I re-member reading Robert Frost’s poem “The Road Not Taken”
and would like to quote one stanza;
“Somewhere ages and ages hence:
Two roads diverged in a wood, and I-
I took the one less traveled by,
And that has made all the difference.”
Why do I quote this poem? Because after the terrible event in my life- books, music and poems became my refuge. In the 1970’s, our main stream culture had little awareness around sexual molestation, abuse and harassment. I was never given any sort of therapy or counseling as a child and left to deal with this violence on my own. My parents were also not equipped to navigate this. The men were caught and brought to justice but, I recall even today that there wasn’t one woman in the court as I was interrogated by the defense lawyers. This wouldn’t happen today.

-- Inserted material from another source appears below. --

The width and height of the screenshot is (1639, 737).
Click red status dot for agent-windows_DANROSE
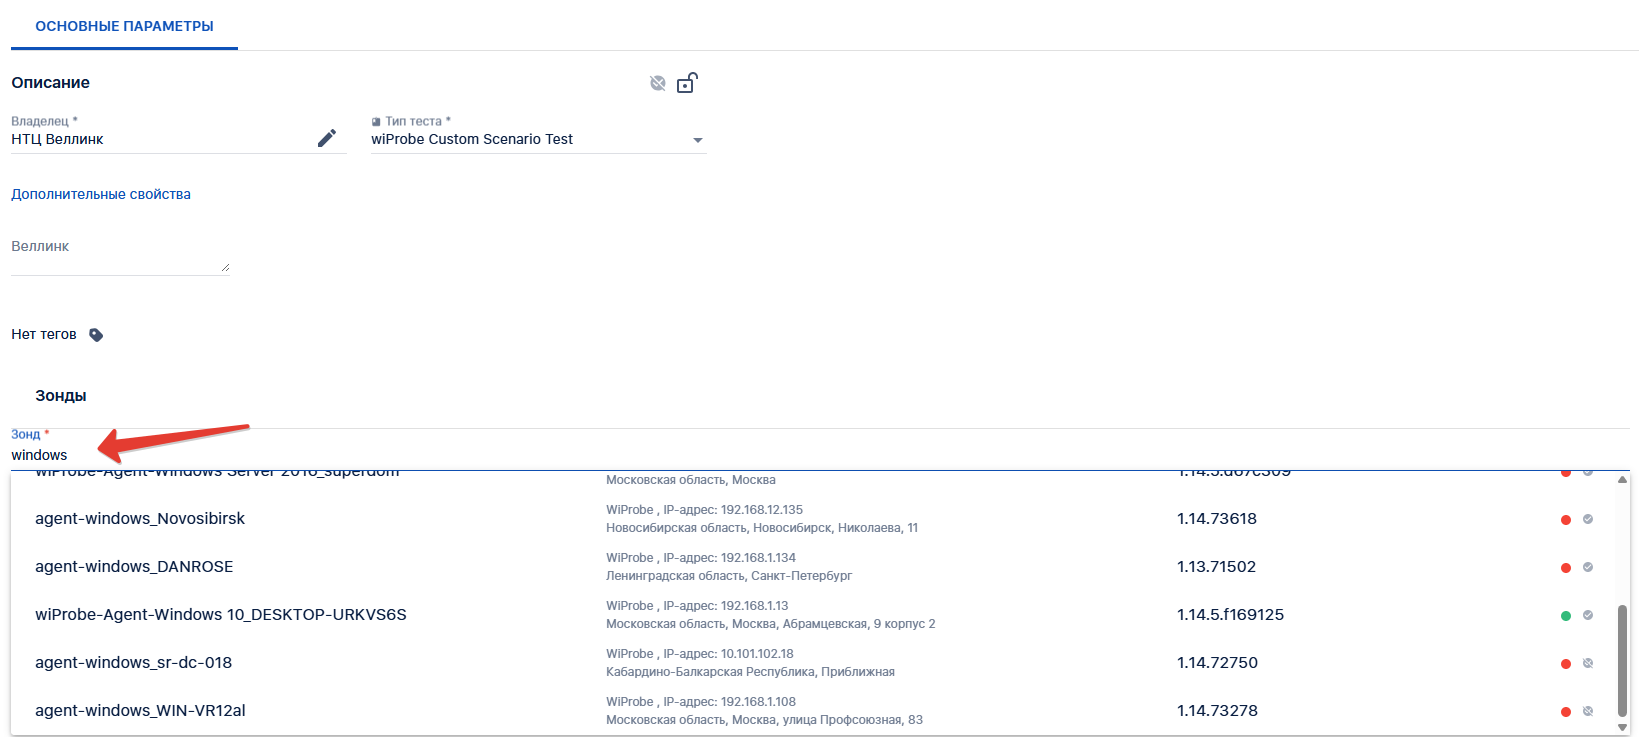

It is still very hard to speak of this…even after all these years. Although, I’m very happy about the #METOO movement I was conflicted about speaking out. On the spectrum of sexual abuse…my experience was on the far brutal side. Over the years, I’ve often asked myself if 25% of our women have experienced some sort of sexual abuse who are the other women and who are the abusers? This is a scary and complex question.
The extreme violence of the rape made me chose the road to become a radical feminist, explore Goddess worship, get my black belt in karate, choose music as my career because of its qualities, read up on abuse and PTSD, join peace groups and women’s groups, travel to a different country. Escape from here, the USA. Also, I never could settle down in a “Normal” heterosexual relationship always searching for the ‘Better” man, better person. The search never ended and I broke many hearts and my heart was broken many times along the way.
Luckily, I started therapy in Europe and here for many years has helped me immensely to find out who I am…who was that little girl who trusted the world and men before this happened. I could cry now for all of us who’ve lost that trust in each other. What I have found after all these years is that there are good and bad in us all and it’s the choices we make every day who defines who we are.
I believe there is a “sickness” in our society of how sexuality is viewed and an imbalance of power between women and men. This culture fosters abuse and violence. We need to speak out and heal this by not staying silent and addressing this or we’ll continue allowing these wounds to fester. One very important new discovery in my quest for healing is to become fully aware of leaving a Bi-nary vision of what it means to be a human being. This is because of the wonderful Re-Claiming community which embraces the “LGBTQ” movement. I’ve learned to love men again, the gentle and strong man.
All these years later with the help of my beautiful daughters, the Goddess, family, friends and all the lovers; I’ve been able to find my own joy in seeing sexuality as sacred and beautiful. I also found my answer. Our fathers, brothers and friends are the perps as well as all of us women who continue to uphold a society which condones sexual harassment, abuse and rape. We all are the victims until we realize that sex is not a sin but sacred and natural. And power can not be used to harm another human being. This is hard to admit but in the past, I chose revenge many times. Today, I choose courageous love.